▶ _Directions_: Report each line of the records below that uses the word "computer".

▶ _Data shown_:
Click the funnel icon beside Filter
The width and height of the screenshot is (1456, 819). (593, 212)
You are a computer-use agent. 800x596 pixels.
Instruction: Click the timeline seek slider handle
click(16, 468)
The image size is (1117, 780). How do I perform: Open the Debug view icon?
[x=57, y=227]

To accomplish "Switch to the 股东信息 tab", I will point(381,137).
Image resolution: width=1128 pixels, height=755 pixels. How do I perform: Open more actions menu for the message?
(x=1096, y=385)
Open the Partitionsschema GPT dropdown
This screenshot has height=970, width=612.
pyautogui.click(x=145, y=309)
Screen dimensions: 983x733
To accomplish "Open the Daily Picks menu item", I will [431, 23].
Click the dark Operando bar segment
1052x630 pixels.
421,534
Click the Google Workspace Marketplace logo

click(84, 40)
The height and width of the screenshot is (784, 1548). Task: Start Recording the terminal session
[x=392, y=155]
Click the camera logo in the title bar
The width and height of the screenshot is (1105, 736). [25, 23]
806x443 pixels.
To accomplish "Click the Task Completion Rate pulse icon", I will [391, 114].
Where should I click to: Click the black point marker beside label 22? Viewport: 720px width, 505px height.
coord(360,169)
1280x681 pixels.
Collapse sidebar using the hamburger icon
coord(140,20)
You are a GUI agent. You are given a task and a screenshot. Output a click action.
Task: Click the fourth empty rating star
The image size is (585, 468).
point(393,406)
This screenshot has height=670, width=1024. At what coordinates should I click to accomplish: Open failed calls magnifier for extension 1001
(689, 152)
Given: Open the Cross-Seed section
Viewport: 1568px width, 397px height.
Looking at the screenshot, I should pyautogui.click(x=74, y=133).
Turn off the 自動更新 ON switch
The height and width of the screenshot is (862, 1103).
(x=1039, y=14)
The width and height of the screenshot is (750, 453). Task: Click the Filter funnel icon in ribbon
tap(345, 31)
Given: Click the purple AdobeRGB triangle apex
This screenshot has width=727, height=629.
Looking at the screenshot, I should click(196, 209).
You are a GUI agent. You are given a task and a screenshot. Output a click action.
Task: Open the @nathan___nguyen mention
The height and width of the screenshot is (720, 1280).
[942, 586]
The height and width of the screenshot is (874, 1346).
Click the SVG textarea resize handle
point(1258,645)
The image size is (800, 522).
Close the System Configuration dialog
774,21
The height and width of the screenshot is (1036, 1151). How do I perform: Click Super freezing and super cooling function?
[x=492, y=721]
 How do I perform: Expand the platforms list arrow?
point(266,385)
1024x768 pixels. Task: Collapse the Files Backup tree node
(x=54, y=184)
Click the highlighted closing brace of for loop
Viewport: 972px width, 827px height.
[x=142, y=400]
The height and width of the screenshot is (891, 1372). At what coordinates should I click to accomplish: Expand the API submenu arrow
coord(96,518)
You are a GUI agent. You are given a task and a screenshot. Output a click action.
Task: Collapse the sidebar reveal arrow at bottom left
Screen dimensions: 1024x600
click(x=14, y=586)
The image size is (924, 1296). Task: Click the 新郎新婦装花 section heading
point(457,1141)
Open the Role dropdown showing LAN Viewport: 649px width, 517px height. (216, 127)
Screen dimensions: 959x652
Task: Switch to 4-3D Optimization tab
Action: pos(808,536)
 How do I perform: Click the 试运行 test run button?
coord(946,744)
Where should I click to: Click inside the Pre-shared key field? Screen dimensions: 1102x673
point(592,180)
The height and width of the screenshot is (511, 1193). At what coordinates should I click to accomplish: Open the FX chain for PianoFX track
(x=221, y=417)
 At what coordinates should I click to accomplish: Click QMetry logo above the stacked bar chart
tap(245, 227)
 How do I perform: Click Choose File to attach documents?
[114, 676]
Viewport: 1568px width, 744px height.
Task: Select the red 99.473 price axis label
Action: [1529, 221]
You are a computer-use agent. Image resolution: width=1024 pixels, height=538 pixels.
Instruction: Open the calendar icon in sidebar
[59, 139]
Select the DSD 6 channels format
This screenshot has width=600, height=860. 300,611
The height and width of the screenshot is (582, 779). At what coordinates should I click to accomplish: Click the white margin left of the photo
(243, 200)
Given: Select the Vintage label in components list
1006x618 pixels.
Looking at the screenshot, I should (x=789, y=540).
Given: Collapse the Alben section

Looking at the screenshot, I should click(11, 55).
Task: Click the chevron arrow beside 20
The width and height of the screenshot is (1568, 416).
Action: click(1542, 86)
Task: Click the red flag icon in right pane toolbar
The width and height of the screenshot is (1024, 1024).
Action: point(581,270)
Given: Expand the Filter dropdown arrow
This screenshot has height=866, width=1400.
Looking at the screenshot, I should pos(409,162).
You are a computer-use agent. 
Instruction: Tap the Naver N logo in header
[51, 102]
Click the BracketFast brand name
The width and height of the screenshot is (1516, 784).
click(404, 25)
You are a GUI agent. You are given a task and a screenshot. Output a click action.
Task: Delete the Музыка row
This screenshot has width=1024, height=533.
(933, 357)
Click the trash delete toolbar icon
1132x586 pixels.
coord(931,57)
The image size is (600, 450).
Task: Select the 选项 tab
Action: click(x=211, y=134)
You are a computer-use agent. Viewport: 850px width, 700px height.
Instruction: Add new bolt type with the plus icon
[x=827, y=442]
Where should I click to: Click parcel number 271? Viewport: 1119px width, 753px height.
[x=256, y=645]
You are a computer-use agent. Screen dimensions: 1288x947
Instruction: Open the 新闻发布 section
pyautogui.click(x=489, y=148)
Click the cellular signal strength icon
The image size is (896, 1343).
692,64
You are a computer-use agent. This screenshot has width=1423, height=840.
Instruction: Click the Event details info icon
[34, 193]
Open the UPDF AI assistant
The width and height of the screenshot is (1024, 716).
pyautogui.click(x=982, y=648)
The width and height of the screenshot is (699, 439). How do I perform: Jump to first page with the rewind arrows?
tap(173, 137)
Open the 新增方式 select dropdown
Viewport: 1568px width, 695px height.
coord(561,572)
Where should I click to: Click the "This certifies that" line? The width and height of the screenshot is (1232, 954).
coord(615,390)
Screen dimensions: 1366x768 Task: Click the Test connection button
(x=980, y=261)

▶ _Solution to the exercise_:
You are a computer-use agent. 800x596 pixels.
You are a computer-use agent. Image resolution: width=1024 pixels, height=538 pixels.
You are a computer-use agent. 
You are a computer-use agent. Viewport: 850px width, 700px height.
You are a computer-use agent. Screen dimensions: 1288x947
You are a computer-use agent. This screenshot has width=1423, height=840.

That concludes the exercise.